Wenn Sie Ihr neu erworbenes „Keltis"-Spiel zum ersten Mal ausprobieren, werden Sie sich vielleicht erst noch ein wenig an die Regeln gewöhnen müssen. Damit Sie schon aus den ersten Spielrunden als Sieger hervorgehen können, gibt es ein paar Kniffe und Tricks, die Sie beachten sollten.

Zug um Zug planen

Wie schon erwähnt, sollten Sie Ihre Zahlenreihen entweder mit den Karten mit dem höchsten oder dem niedrigsten Zahlenwert beginnen. Das Abwerfen von Karten sollten Sie so selten wie möglich nutzen, um Ihren Mitspielern nicht unverhofft einen Vorteil zu verschaffen. Denn dadurch, dass schon die fünfte Figur im Zielbereich das Spielende herbeirufen kann, könnte dies recht plötzlich passieren. Achten Sie darauf, nicht auf zu vielen Pfaden gleichzeitig voranzuschreiten. Wer sich „verzettelt", bleibt womöglich im Anfangsbereich stecken und sammelt bei Spielende Minuspunkte. Die große Spielfigur sollten Sie möglichst schnell aus dem Minusbereich heraus und, wenn möglich, auch in den Zielbereich bringen, denn die damit erreichte Punktzahl zählt doppelt. Planen Sie in Ihre Spielzüge auch Felder mit Kleeblattkarten ein, denn mit denen können Sie auch jeweils noch um ein Feld voran ziehen. Dies lohnt sich auch für andere Spielfiguren.
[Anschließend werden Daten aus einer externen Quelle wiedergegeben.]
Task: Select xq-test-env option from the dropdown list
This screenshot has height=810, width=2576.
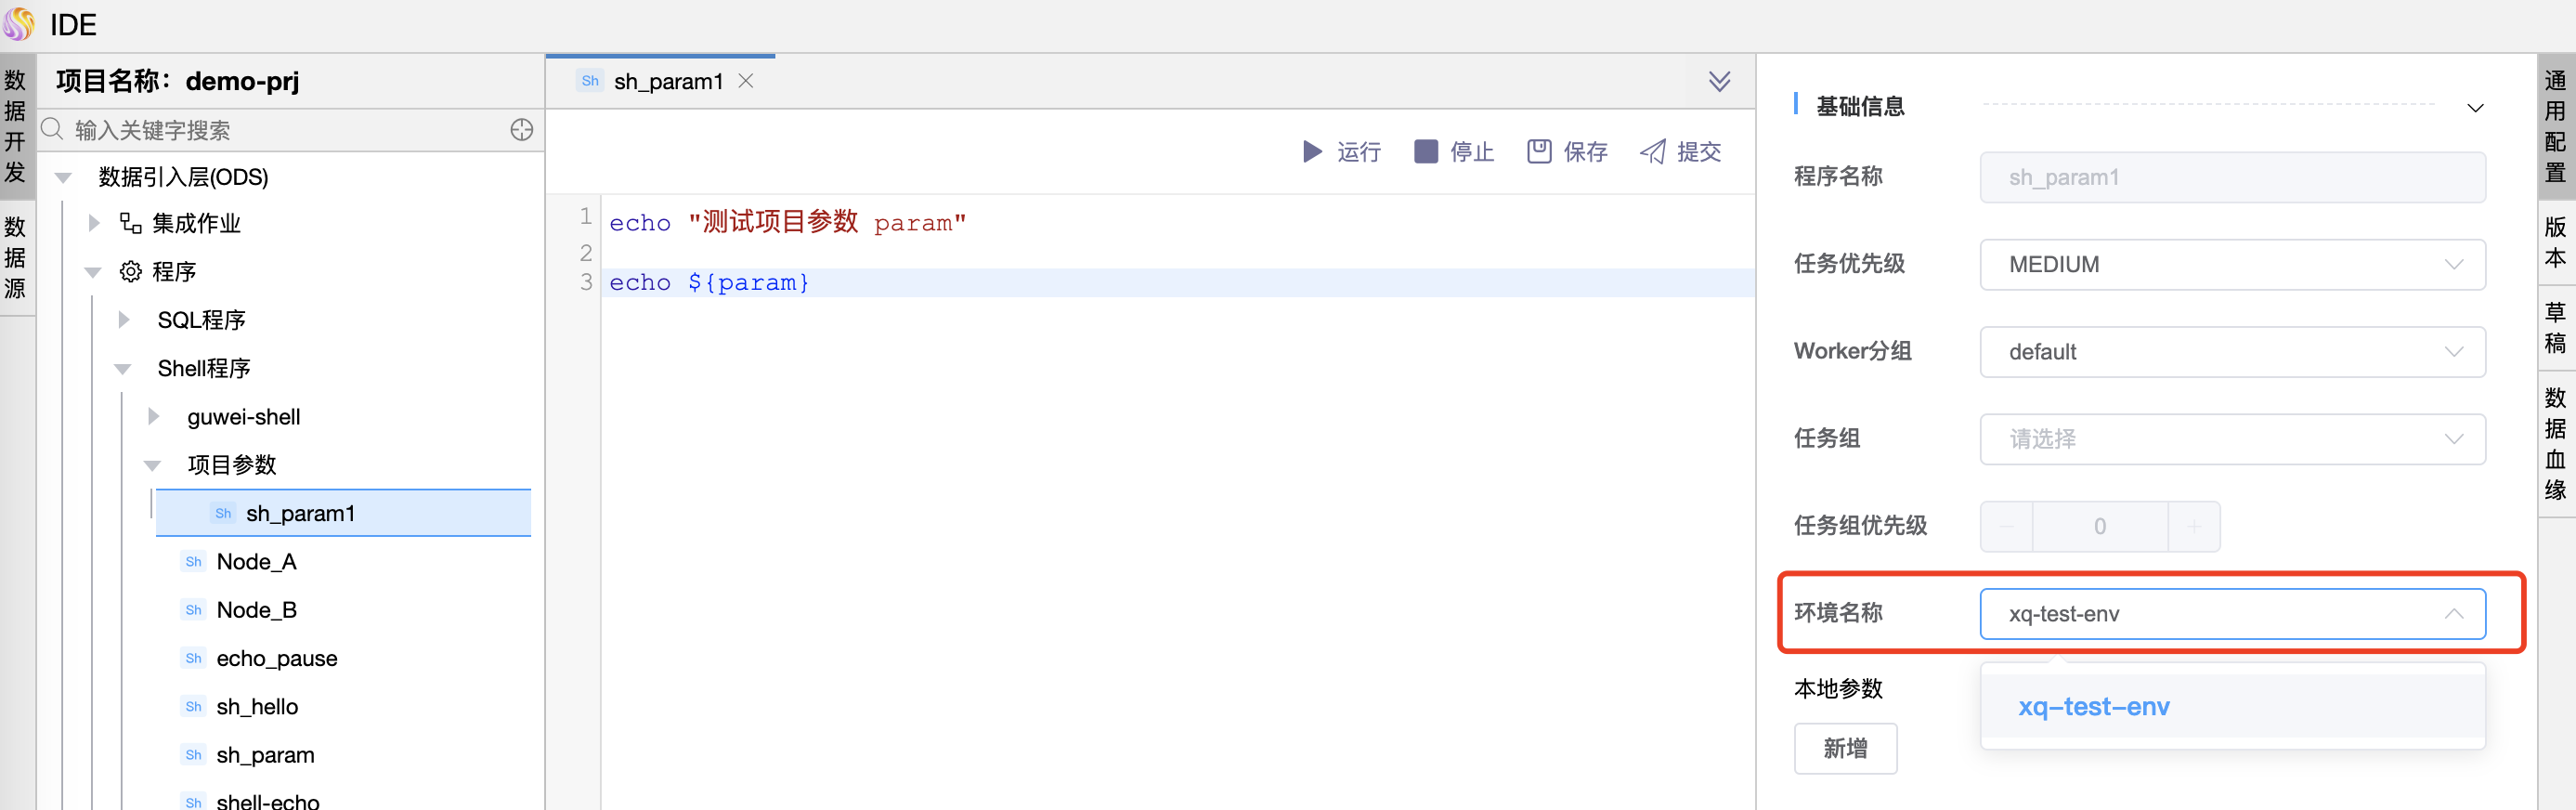Action: click(2093, 707)
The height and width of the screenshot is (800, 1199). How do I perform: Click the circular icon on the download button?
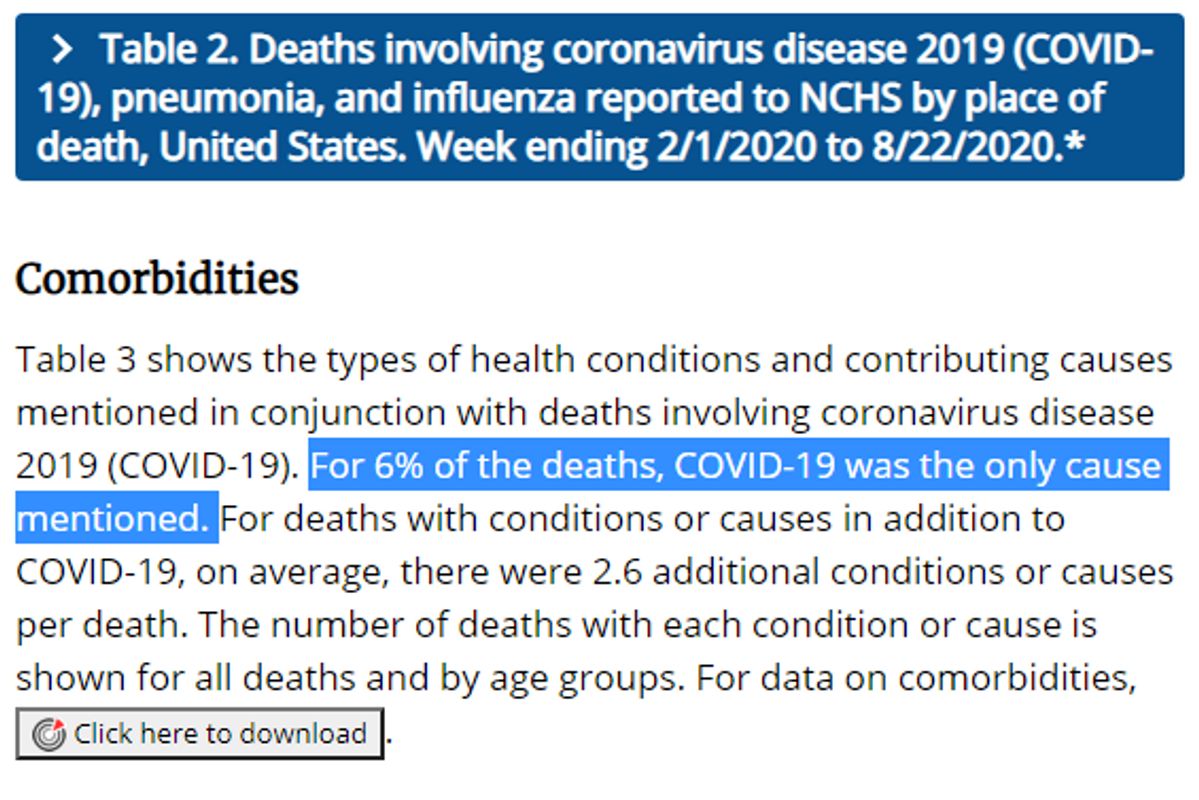click(x=49, y=734)
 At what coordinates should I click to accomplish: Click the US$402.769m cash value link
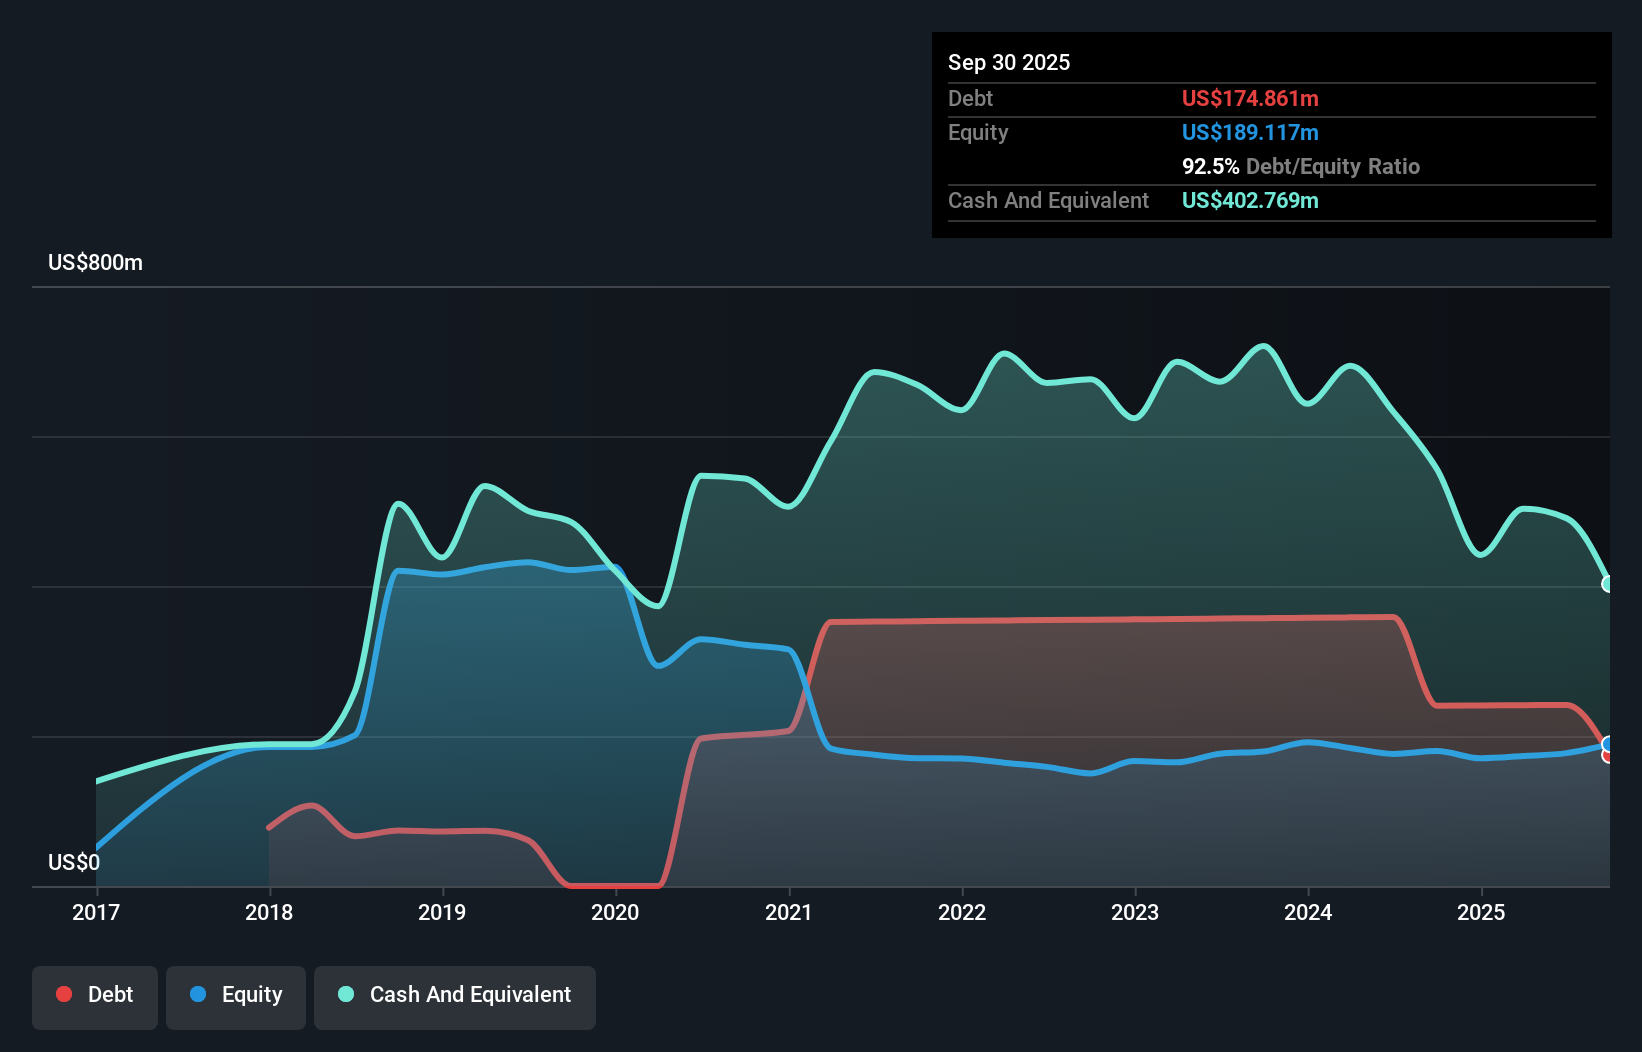tap(1250, 200)
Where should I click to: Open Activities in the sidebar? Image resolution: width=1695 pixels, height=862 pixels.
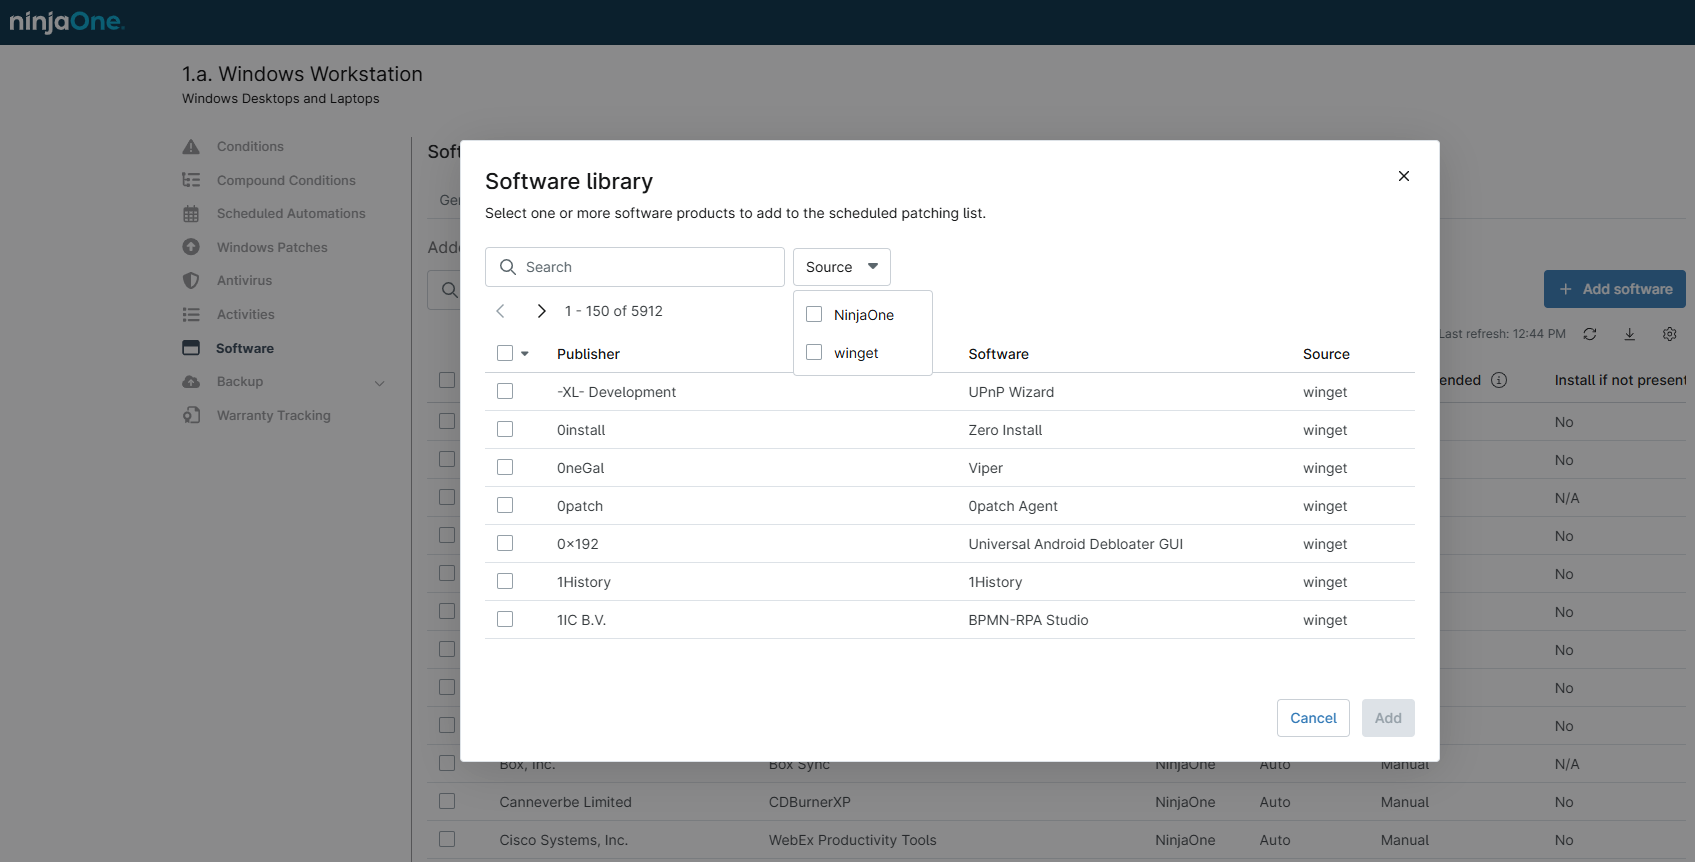pos(245,315)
So können Sie zum Beispiel mit einer normalen Spielfigur auf einem Kleeblatt Ihre große Figur aus der Gefahrenzone oder sogar in den Zielbereich bringen, was sich am Ende positiv auf Ihre Punktebilanz auswirkt. Behalten Sie auf jeden Fall auch die Figuren Ihrer Mitspieler im Auge, und wägen Sie deren nächste Züge ab, um Prioritäten bei Ihren eigenen Zügen setzen zu können.

Testspieler von „Keltis" berichten, dass eine Spielrunde ungefähr 30 Minuten dauert. Vielspieler fühlen sich unter Umständen bald unterfordert und sind mit der Erweiterung auf der Rückseite oder einer der Varianten eventuell besser bedient. Aber gerade dann, wenn Sie ein Brettspiel für die Familie suchen oder Gelegenheitsspieler sind, lohnt es sich, nach „Keltis" zu Ausschau zu halten.